**What to produce:**
Copy every line of the data exactly, keeping out any picture.

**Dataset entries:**
++++++++
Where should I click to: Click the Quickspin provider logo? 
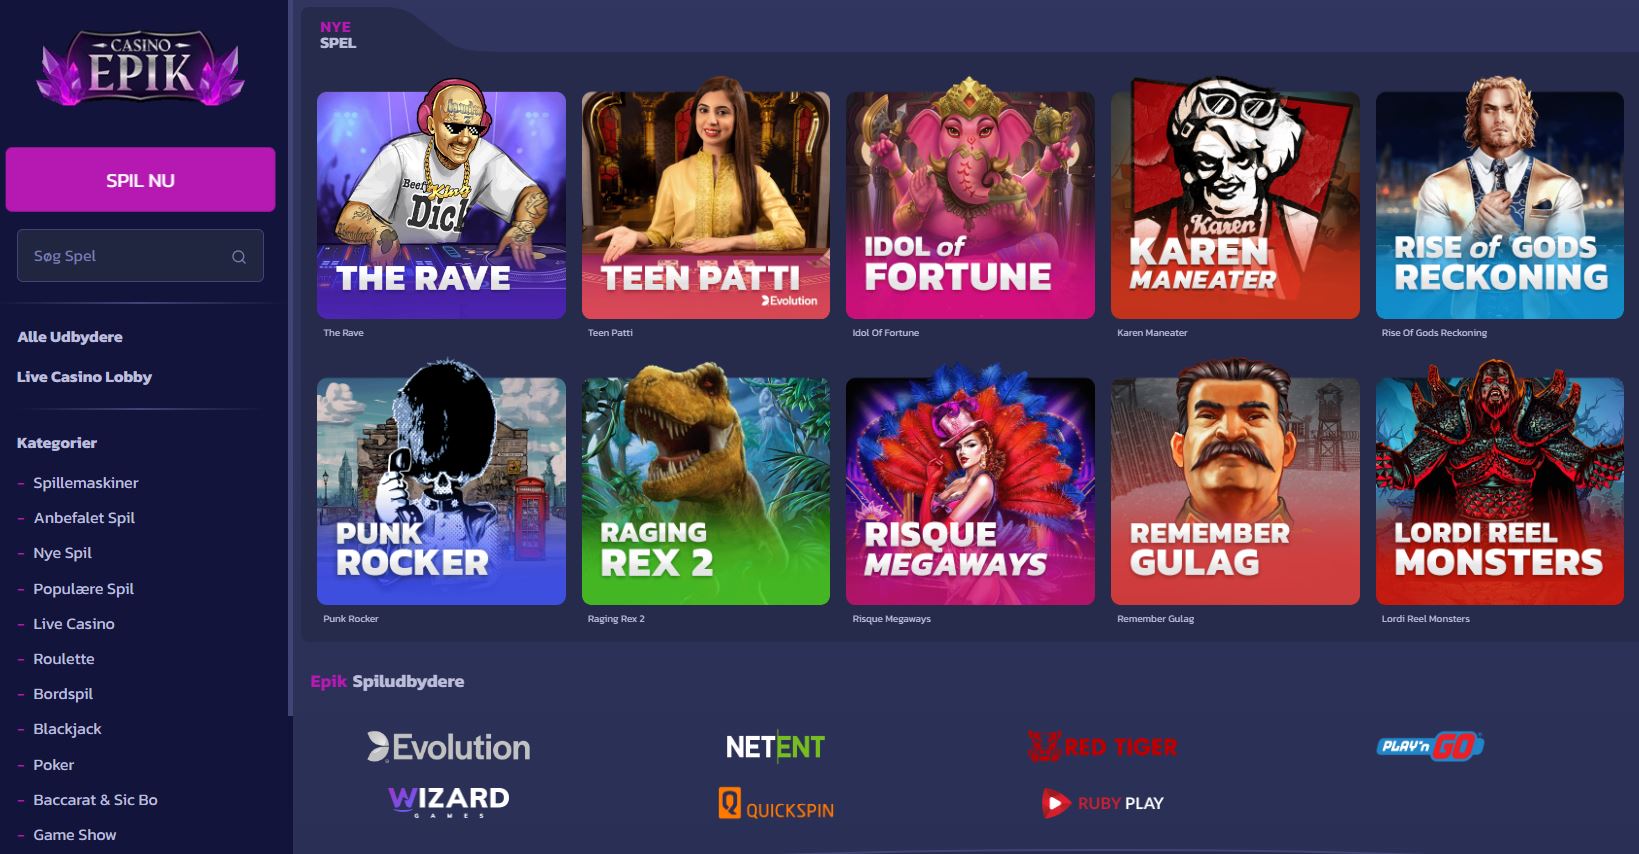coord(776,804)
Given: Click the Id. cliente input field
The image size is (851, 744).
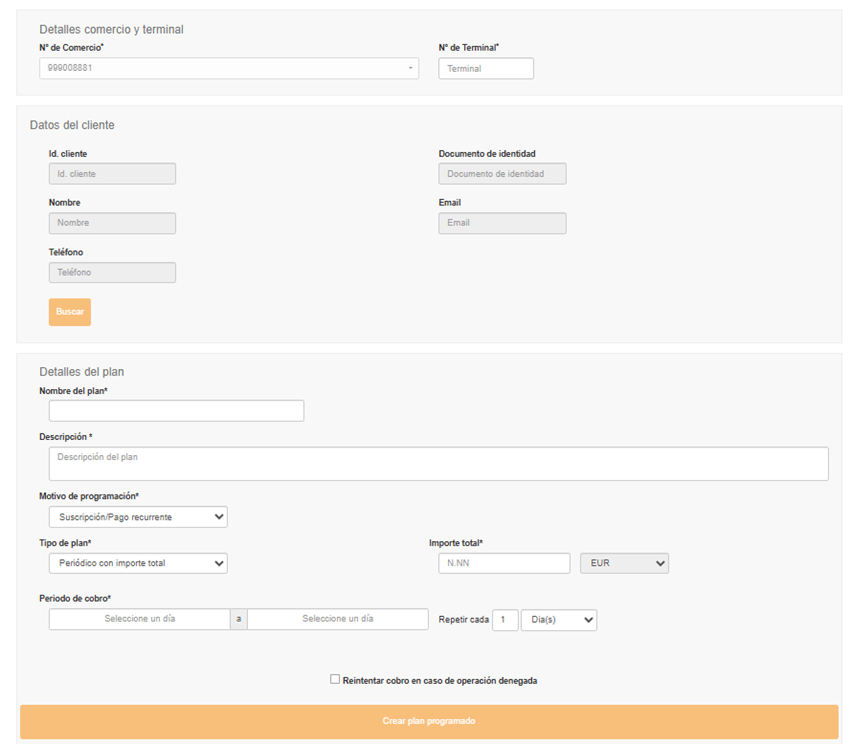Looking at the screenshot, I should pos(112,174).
++++++++
**Completed task:**
Where should I click to: Click the Quickspin provider logo? 
coord(776,804)
Given: Click the Id. cliente input field
The image size is (851, 744).
Looking at the screenshot, I should pos(112,174).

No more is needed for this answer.